**ACTIVITY**
When a picture appears in the listing, leave it out and copy the rest exactly as it stands.

**RECORDED INFORMATION**
---
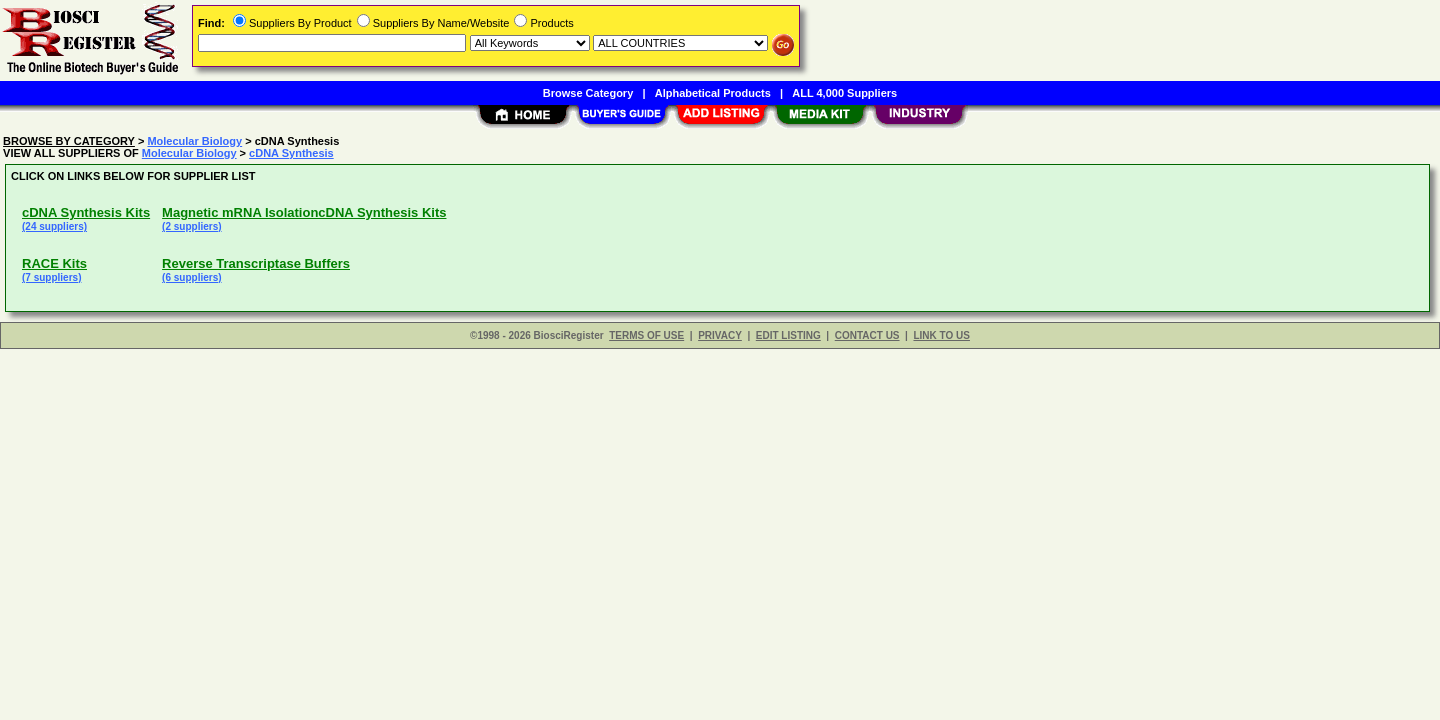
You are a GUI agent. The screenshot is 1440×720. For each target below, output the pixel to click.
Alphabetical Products (713, 93)
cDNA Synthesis (291, 153)
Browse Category (588, 93)
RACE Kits (54, 263)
---
**WRITTEN ANSWER**
You are a GUI agent. The screenshot is 1440×720. For each target below, output the pixel to click.
Alphabetical Products (713, 93)
cDNA Synthesis (291, 153)
Browse Category (588, 93)
RACE Kits (54, 263)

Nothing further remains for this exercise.